_What you will do_.
For each line below that contains the word "miért", return that line.
======== Provided data
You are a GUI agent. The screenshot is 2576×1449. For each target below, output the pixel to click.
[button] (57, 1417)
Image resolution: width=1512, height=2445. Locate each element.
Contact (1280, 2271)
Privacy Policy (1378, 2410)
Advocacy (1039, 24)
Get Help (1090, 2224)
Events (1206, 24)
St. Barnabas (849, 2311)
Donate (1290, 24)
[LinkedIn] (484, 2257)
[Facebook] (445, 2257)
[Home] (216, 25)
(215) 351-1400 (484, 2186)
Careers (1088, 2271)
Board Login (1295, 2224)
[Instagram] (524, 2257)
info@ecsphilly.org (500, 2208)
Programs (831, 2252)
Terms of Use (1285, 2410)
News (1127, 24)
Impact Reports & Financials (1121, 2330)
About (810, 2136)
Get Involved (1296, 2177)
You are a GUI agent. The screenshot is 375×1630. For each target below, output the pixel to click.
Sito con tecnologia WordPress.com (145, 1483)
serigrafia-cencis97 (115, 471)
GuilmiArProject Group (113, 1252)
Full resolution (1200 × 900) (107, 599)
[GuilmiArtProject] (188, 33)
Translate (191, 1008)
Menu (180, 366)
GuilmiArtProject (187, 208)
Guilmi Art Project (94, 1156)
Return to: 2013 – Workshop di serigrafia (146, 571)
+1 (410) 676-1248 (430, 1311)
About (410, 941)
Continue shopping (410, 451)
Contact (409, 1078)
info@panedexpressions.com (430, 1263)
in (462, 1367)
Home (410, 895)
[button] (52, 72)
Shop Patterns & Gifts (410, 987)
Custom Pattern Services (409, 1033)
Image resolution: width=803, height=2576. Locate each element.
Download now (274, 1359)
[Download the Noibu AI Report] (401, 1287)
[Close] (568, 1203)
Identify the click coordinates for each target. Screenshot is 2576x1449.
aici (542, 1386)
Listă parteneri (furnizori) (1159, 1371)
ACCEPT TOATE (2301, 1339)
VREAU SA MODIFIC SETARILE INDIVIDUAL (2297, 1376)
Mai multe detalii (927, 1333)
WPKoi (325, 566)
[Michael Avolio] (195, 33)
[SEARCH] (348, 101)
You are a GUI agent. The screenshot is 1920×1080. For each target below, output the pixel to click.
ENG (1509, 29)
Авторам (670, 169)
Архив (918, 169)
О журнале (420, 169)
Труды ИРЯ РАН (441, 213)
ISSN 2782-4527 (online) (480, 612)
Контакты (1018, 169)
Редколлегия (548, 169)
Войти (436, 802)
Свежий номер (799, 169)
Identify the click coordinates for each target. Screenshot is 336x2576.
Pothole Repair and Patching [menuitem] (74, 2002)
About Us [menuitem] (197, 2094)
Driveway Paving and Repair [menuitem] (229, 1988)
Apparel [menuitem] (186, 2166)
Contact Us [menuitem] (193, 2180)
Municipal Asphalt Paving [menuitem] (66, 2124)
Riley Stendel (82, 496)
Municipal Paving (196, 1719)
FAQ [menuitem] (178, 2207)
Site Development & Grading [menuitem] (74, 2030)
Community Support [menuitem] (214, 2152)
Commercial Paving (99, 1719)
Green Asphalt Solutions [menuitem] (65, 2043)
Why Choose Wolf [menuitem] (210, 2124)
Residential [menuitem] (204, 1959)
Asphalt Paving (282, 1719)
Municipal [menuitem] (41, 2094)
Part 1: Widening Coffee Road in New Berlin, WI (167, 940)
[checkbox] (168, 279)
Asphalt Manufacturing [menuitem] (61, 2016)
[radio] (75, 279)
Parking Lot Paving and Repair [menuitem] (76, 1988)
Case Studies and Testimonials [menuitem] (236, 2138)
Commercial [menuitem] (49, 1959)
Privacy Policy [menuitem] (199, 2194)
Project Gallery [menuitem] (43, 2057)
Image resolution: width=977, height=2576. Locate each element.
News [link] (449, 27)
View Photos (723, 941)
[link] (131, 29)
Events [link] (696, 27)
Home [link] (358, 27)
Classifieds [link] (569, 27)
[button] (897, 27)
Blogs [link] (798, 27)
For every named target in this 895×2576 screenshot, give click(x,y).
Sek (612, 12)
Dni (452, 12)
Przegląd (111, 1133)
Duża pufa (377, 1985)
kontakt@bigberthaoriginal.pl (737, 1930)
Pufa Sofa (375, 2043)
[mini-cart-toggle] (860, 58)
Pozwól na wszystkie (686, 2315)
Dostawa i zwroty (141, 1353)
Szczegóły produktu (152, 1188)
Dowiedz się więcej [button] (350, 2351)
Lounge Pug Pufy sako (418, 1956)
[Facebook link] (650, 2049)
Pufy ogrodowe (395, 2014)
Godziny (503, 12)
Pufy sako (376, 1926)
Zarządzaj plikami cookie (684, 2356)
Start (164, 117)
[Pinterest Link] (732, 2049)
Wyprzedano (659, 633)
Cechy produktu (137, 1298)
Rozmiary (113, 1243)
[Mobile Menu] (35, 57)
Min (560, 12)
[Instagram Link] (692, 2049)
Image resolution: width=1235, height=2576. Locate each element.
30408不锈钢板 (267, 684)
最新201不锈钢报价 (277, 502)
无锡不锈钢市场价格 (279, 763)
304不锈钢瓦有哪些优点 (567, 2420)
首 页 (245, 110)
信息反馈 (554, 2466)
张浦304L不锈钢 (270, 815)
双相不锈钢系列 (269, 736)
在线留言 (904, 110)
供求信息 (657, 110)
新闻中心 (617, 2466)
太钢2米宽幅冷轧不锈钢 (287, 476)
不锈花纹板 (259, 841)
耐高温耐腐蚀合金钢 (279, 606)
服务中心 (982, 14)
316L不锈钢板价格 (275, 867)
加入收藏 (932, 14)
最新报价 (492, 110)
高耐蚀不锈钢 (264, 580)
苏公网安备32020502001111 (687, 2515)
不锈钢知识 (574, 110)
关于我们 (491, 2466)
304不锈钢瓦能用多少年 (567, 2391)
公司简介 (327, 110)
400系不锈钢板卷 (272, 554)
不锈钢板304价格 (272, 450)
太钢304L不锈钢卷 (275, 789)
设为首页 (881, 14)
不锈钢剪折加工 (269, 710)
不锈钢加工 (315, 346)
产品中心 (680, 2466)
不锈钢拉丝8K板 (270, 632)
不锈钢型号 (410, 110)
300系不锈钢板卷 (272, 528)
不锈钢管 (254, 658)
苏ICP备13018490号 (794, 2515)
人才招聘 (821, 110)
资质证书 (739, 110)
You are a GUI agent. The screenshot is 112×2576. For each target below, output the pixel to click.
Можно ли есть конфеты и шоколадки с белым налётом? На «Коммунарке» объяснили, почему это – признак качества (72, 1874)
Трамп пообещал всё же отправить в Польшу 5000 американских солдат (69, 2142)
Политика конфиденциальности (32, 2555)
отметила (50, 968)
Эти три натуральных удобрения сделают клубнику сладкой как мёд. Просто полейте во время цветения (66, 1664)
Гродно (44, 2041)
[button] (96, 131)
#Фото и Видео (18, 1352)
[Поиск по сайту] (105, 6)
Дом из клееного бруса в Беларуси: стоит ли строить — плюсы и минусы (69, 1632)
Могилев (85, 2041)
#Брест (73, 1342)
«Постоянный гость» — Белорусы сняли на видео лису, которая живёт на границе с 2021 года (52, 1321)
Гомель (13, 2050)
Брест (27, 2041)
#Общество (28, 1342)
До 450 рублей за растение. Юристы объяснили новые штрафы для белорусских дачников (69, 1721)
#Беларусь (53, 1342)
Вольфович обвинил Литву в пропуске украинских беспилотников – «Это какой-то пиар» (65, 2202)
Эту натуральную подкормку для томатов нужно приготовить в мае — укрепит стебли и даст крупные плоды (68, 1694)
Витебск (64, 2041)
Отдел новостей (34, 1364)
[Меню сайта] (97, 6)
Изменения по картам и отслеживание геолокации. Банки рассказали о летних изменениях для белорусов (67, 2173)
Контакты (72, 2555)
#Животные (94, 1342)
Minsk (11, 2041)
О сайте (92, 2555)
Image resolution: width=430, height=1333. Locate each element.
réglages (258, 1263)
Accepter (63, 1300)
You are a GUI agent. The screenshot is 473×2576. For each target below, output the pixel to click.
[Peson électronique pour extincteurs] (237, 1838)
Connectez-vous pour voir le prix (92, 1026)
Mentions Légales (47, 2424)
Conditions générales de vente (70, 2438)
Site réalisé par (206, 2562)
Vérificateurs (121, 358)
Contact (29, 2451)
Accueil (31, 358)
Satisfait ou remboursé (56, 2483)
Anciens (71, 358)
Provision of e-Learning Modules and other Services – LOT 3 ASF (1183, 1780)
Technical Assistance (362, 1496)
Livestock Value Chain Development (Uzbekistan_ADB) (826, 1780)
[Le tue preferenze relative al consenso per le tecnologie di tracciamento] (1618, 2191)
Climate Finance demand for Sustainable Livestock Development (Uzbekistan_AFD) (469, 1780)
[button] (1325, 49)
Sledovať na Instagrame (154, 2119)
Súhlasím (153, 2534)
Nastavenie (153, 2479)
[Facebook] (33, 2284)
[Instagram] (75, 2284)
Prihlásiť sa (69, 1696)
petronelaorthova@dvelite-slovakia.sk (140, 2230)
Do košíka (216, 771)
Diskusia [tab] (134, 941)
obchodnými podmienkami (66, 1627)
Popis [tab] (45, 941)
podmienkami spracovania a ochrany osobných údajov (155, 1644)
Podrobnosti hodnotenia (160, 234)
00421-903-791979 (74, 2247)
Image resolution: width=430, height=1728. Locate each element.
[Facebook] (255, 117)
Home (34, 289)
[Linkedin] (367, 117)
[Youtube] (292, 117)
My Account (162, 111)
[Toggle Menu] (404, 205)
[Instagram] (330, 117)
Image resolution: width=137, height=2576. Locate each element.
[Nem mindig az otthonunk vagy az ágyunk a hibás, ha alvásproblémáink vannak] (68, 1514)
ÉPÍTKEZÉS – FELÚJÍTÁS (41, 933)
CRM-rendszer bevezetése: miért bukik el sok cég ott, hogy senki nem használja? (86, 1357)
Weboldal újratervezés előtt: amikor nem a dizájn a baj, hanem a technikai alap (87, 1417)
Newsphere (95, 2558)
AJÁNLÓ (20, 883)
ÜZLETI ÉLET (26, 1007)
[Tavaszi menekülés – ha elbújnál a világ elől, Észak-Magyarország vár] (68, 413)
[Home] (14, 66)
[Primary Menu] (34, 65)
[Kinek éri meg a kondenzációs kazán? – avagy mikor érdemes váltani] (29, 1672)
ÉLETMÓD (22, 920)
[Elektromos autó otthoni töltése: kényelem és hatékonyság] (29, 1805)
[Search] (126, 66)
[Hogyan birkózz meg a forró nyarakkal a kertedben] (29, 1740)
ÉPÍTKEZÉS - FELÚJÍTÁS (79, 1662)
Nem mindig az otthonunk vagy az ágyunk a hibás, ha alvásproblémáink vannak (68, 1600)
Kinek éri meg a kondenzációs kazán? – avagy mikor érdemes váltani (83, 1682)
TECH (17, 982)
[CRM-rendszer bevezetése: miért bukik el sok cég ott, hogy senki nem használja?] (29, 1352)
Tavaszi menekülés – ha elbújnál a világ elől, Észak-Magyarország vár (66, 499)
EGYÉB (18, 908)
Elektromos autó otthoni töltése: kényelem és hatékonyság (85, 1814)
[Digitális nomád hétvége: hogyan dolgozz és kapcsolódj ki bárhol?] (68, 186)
================
_Finished task_.
CRM-rendszer bevezetése: miért bukik el sok cég ott, hogy senki nem használja? (86, 1357)
[CRM-rendszer bevezetése: miért bukik el sok cég ott, hogy senki nem használja?] (29, 1352)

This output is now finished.